Часто принимал гостей, но не забывал посещать и церковь, всякий раз выстаивая службу до конца: здоровье ещё позволяло. В Швейцарии и Чехии Суворова встречали как героя-победителя. Одно из последних своих «политических» писем Ростопчину Суворов начал с сообщения: «В Праге меня очень любили» — и перешёл к эзоповым атакам на козни австрийцев. Суворов утешался одним: Европа убедилась в силе русского оружия. Всем было ясно: наш генералиссимус доказал бессилие любого захватчика перед Россией. На каждого найдётся укорот. Граф Ростопчин — изрядный острослов, бывший и хитрым царедворцем, и бурным мистификатором, оставил нам немало рассказов о Суворове, по которым можно судить об афористическом стиле и живом уме Суворова. Умелый царедворец, Ростопчин превратился во влиятельную фигуру с первых дней правления Павла. Был редактором ненавистного Суворову «прусского» армейского устава. Во время опал сношений с Суворовым сторонился, но с видимым удовольствием общался с Суворовым в дни царской милости. Некоторые рассказы Ростопчина о полководце весьма остроумны и любопытны. Так, когда Ростопчин попросил Суворова назвать трёх самых смелых людей, Суворов назвал Курция, Долгорукова и старосту Антона. Первого, потому что тот прыгнул в пропасть, второго — за то, что говорил царю правду, а третьего — так как тот ходил один на медведя. На просьбу назвать самых лучших полководцев и наиболее интересные военные сочинения Суворов загадочно проскандировал: Кесарь, Аннибал, Бонапарт, «Домашний лечебник», «Пригожая повариха». Известен и такой анекдот, рассказанный Ростопчиным: «Сидя один раз с ним наедине, накануне его отъезда в Вену, разговаривал о войне и о тогдашнем положении Европы. Граф Александр Васильевич начал сперва вычитать ошибки цесарских военачальников, потом сообщать свои собственные виды и намерения. Слова текли как река, мысли все были чрезвычайного человека: так его говорящего и подобное красноречие слышал я в первый раз. Но посреди речи, когда я был весь превращен в слух и внимание, он сам вдруг из Цицерона и Юлия Кесаря обратился в птицу и громко запел петухом. Не укротя первого движения, я вскочил и спросил его с огорчением: «Как это возможно!» А он, взяв меня за руку, смеючись сказал: «Поживи с моё, закричишь курицей».

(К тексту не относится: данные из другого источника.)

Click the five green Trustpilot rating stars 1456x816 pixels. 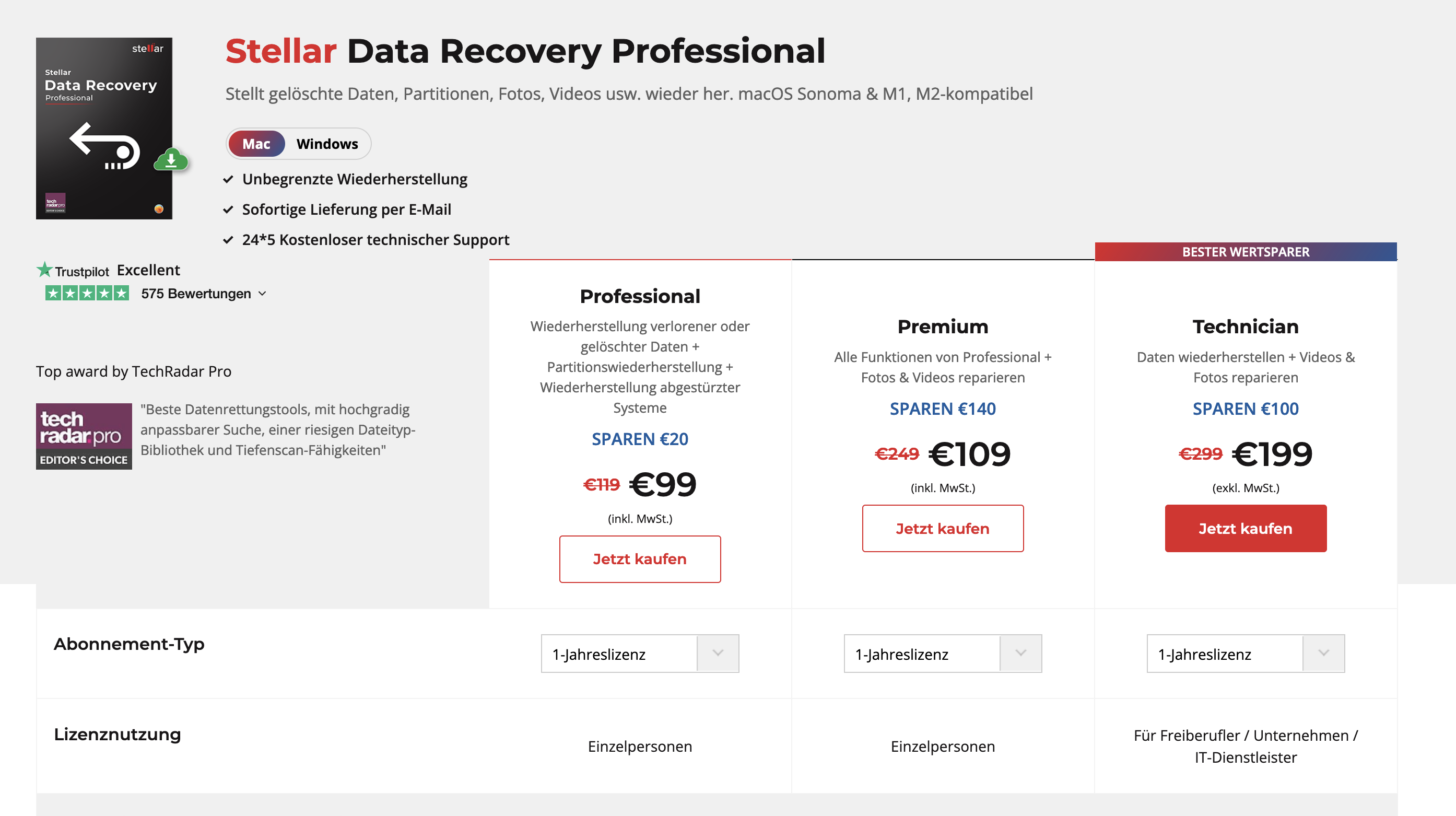point(87,293)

Войска возвращались на родину — а императора Франца лихорадило. Он надеялся, что Павел поменяет решение, и армия Суворова вернётся к театру военных действий. Суворов задержался в Богемии, ожидая нового политического решения. Павел колебался, выдвигал Францу условия для возобновления коалиции. То было время сомнений. Время, благоприятное для колоссальных амбиций генерала Бонапарта, которому удалось воспользоваться смятением и лихорадкой в рядах европейских монархистов. Суворову было нелегко постоянно держать руку на пульсе переменчивой, ветреной политики. Не пришло ещё время для спаянной, решительной антифранцузской коалиции. Решительности им придадут только новые блестящие победы Бонапарта — когда его имперский размах станет угрожающе очевидным для Лондона и Санкт-Петербурга. А пока одинокий рыцарь монархической идеи, генералиссимус Суворов был готов и к новому наступлению на запад и к возвращению в родные края, на восток.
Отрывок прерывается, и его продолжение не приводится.